§ Quoted text:
□ □ □ □ □

5 Ways To Leave Your Parents After Marriage


Leaving your parents after marriage isn’t only about moving out to a different house. It’s much deeper than that. Too bad for me, I learned this lesson a little too late. The tension in our family has already reached its peak where my wife and I got into a fiery argument with my dad and brother.

You leave your parents after marriage by emotionally separating yourself from them. This means setting up clear boundaries that will allow you to give priority to your spouse, support yourself, set up your own rules, and care for your parents without obligation.

Thank God we’re all doing great now. The transformation began when we started to draw clear lines in our relationships. I know this may sound selfish, rude, or even rebellious. But what these lines truly represents is respect. Respect for each other’s interests, resources, and freedom. This article aims to give you ideas on how to set up healthy boundaries with your parents after marriage. It is inspired by the book, Boundaries, by Dr. Henry Cloud and John Townsend.

I highly recommend you get a copy of the book if you want to dive deeper into this topic. You can purchase it by following the links in the recommended reading section below. I’ll earn coffee money from the referral with no extra cost to you.

Disclaimer: this post is based on the author’s own experiences and opinions.

□ □ □ □ □

§ Data records:
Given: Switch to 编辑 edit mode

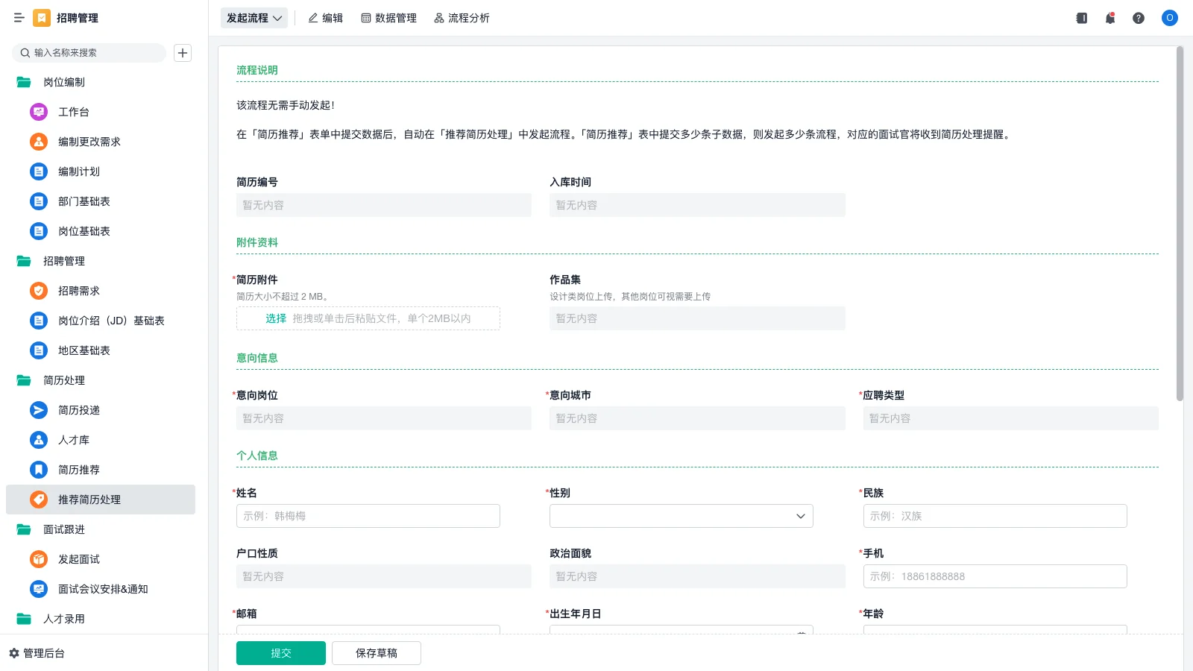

□ □ □ □ □

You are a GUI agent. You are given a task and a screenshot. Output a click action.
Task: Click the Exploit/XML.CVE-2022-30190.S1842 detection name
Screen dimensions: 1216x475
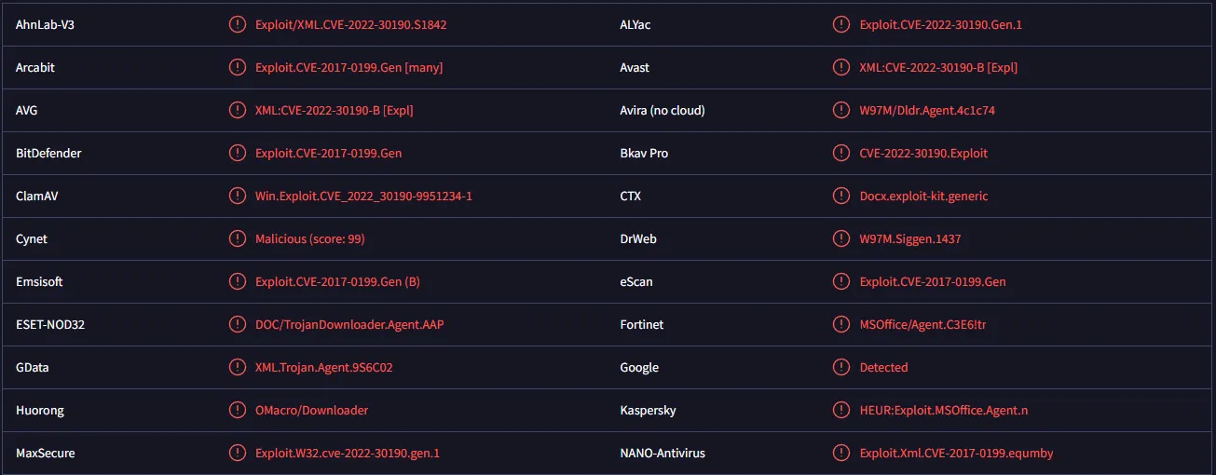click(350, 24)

□ □ □ □ □

§ Exercise tasks:
(a) In the article on leaving your parents after marriage, which book inspired it?
(b) List everything that the article on leaving your parents after marriage says clear boundaries will allow you to do.
(c) Translate this sentence from the article on leaving your parents after marriage into Spanish: "You leave your parents after marriage by emotionally separating yourself from them."
The entries play no part in this work.

§ Per-task outputs:
(a) Boundaries, by Dr. Henry Cloud and John Townsend.

(b)
- Give priority to your spouse
- Support yourself
- Set up your own rules
- Care for your parents without obligation

(c) Dejas a tus padres después del matrimonio separándote emocionalmente de ellos.